**EXERCISE A**
Translate this sentence from the Night Raiders review into Spanish: "It's a dystopian thriller told through an existing Indigenous lens."
**EXERCISE B**
Condense the Night Raiders review paragraph beginning "Tailfeathers follows her remarkable work" into a short bulleted list that keeps its main facts.

**DOCUMENT SECTION**
* * * * * * * * *
Night Raiders “Waseese” (Brooklyn Letexier-Hart) and “Niska” (Elle-Máijá Tailfeathers) in 'Night Raiders', directed by Danis Goulet

NIGHT RAIDERS (Danis Goulet). 101 minutes. Some subtitles. Now playing in theatres. Rating: NNNNN

Night Raiders is science fiction in the same way that Peter Watkins’s Punishment Park and Margaret Atwood’s The Handmaid’s Tale are science fiction, which is to say that if one is completely unaware of the world outside one’s window, one might be able to fool oneself into believing these are works of preposterous speculation. But if you follow the news, you know there’s nothing here that isn’t queasily possible. To quote another sci-fi parable: all of this has happened before, and all of this will happen again.

Danis Goulet’s measured, devastating first feature is set about a quarter-century in the future, in a Canada under military occupation from a nation identified only as “the southern state.” It’s a dystopian thriller told through an existing Indigenous lens.

Night Raiders takes place in a militarized border city, where a Cree woman named Niska (Elle-Máijá Tailfeathers) races to rescue her daughter Waseese (Brooklyn Letexier-Hart) from a draconian State Academy, before the girl can be fully remade into an obedient servant of the occupying force.

Any resemblance to Canadian history is entirely intentional, but Goulet doesn’t stop there, fixing her residential-school allegory in an efficient and entirely convincing dystopia that might as well be happening right now. The film was shot in the fall of 2019, but its focus on Indigenous characters pulling their shattered culture back together and looking for a way forward is awfully relevant to the current moment … as are the scenes of characters masking up to avoid a plague running through their community.

But as eerily prescient as it may be, Night Raiders functions perfectly well on its own terms. It’s a crisp, unsentimental thriller about a woman on a mission, and the community that forms around her for its own reasons. A band of freedom fighters – most of them Indigenous, and one of whom is played by The Body Remembers’ Violet Nelson – embraces her as a prophecized saviour who’ll put an end to the southern occupation and deliver their people to freedom. Niska doesn’t believe them, but she’s willing to accept their help if it gives her a better shot at liberating Waseese. And the raid is underway.

Tailfeathers follows her remarkable work in The Body Remembers When The World Broke Open with another thoroughly felt performance: with minimal dialogue, she shows us how Niska has abandoned her culture along with her optimism. She left everything behind years earlier and fled north to keep Waseese out of the hands of the invaders, returning only to save her daughter’s life. Even as Niska becomes part of her new community, Tailfeathers lets us see how hard it is for our hero to access the parts of herself she’s repressed for so long.
* * * * * * * * *
**SUPPLIED INFORMATION**
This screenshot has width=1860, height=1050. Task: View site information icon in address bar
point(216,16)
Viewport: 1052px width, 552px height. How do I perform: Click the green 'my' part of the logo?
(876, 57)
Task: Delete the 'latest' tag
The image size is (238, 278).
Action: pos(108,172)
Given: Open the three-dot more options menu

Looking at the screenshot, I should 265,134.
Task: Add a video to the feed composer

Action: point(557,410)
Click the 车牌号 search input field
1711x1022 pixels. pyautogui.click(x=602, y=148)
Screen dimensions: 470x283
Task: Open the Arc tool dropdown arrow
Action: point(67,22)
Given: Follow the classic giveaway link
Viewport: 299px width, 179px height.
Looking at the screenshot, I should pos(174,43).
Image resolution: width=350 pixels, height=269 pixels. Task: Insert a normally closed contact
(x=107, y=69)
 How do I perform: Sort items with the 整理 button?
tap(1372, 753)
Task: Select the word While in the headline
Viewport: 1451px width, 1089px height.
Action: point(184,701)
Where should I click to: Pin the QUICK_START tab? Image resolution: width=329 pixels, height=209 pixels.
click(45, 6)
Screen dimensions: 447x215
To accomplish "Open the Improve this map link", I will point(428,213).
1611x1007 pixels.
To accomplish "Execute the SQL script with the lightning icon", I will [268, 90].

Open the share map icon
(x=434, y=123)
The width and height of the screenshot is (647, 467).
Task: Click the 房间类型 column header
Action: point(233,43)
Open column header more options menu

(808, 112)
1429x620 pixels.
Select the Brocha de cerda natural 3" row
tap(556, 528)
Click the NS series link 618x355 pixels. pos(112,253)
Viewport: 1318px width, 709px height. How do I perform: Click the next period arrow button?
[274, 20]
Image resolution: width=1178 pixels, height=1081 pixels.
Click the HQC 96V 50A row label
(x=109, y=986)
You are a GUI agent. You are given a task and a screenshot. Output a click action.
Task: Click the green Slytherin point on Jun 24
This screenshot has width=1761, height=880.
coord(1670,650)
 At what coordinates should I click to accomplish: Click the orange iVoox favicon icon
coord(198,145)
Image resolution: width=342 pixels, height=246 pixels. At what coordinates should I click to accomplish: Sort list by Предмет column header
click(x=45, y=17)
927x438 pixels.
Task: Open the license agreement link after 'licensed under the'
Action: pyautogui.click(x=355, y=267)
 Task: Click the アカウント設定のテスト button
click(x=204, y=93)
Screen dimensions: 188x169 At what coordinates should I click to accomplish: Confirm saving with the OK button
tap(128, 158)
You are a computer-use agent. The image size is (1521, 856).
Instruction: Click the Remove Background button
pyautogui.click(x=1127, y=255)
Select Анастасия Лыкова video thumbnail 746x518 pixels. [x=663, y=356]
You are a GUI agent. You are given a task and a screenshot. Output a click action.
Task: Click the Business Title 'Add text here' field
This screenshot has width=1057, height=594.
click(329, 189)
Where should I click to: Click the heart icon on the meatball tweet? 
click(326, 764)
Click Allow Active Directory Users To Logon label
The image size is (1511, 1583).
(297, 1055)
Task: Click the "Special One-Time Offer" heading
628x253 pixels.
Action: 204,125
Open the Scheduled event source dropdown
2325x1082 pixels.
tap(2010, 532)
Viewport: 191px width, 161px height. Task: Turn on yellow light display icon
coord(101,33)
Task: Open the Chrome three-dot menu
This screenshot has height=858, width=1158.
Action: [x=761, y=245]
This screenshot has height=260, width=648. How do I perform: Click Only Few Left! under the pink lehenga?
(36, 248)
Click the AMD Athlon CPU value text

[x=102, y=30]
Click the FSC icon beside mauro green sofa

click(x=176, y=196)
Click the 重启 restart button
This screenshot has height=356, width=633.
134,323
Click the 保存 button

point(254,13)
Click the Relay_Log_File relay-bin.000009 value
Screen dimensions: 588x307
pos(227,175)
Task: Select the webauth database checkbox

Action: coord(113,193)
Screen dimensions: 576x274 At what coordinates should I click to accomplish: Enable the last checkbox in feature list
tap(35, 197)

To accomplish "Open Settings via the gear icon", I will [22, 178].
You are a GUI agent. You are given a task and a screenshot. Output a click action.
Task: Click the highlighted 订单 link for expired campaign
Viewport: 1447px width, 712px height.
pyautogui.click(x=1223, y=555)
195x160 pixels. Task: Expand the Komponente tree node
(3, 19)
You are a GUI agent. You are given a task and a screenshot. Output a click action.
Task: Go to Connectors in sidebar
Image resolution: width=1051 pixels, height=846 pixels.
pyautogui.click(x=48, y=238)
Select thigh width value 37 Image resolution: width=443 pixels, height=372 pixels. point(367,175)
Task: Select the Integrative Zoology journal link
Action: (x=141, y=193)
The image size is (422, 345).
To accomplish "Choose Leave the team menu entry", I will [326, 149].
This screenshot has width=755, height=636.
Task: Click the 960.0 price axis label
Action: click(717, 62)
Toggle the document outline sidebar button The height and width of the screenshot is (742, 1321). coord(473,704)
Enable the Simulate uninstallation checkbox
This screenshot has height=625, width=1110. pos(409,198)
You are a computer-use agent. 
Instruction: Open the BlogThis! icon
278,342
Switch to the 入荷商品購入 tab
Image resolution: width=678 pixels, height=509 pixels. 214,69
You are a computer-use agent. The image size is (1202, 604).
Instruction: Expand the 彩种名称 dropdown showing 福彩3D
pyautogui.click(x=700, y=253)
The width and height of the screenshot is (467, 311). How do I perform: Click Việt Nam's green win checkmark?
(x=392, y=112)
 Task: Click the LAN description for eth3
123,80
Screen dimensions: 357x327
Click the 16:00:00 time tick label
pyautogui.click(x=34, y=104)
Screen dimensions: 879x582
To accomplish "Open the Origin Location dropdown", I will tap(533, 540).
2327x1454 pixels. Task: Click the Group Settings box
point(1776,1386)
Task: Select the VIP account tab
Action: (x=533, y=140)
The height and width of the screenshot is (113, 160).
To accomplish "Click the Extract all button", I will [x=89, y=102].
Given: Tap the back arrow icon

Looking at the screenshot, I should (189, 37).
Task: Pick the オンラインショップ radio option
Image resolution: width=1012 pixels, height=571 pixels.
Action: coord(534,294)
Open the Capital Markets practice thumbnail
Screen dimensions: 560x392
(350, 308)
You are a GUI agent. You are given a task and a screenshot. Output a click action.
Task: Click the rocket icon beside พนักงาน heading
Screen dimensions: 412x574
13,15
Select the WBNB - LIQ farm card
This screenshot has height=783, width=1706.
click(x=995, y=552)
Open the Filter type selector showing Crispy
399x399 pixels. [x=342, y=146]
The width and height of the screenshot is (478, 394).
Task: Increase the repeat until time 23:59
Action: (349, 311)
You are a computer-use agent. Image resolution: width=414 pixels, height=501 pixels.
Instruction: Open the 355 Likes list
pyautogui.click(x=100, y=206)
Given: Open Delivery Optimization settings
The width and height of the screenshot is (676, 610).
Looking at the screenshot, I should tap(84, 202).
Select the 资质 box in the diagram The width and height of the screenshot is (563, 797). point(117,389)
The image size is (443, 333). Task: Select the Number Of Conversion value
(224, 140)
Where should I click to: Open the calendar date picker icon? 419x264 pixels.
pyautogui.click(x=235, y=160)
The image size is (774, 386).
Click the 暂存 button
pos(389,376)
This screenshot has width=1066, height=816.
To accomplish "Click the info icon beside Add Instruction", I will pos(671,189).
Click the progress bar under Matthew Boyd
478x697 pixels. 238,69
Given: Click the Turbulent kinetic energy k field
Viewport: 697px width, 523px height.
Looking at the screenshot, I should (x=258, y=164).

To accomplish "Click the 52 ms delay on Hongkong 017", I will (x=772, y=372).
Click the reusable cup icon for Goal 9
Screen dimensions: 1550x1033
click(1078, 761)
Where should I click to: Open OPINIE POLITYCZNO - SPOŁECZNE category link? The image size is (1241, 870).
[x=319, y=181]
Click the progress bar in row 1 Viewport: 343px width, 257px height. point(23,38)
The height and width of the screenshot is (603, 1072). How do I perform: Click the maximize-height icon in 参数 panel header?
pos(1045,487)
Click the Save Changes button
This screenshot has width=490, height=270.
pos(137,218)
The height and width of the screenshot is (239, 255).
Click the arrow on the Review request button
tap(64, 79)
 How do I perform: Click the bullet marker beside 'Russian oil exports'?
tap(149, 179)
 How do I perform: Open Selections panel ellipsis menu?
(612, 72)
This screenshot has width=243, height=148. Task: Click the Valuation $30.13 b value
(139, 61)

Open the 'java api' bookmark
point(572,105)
* * * * * * * * *
**PROBLEM SOLUTION A**
Es un thriller distópico contado desde una perspectiva indígena ya existente.

**PROBLEM SOLUTION B**
- Tailfeathers follows her remarkable work in The Body Remembers When The World Broke Open with another thoroughly felt performance.
- With minimal dialogue, she shows how Niska has abandoned both her culture and her optimism.
- Years earlier, Niska left everything behind and fled north to keep Waseese from the invaders. She returns only to save her daughter's life.
- Even as Niska joins her new community, Tailfeathers shows how hard it is for her to reach the parts of herself she has long repressed.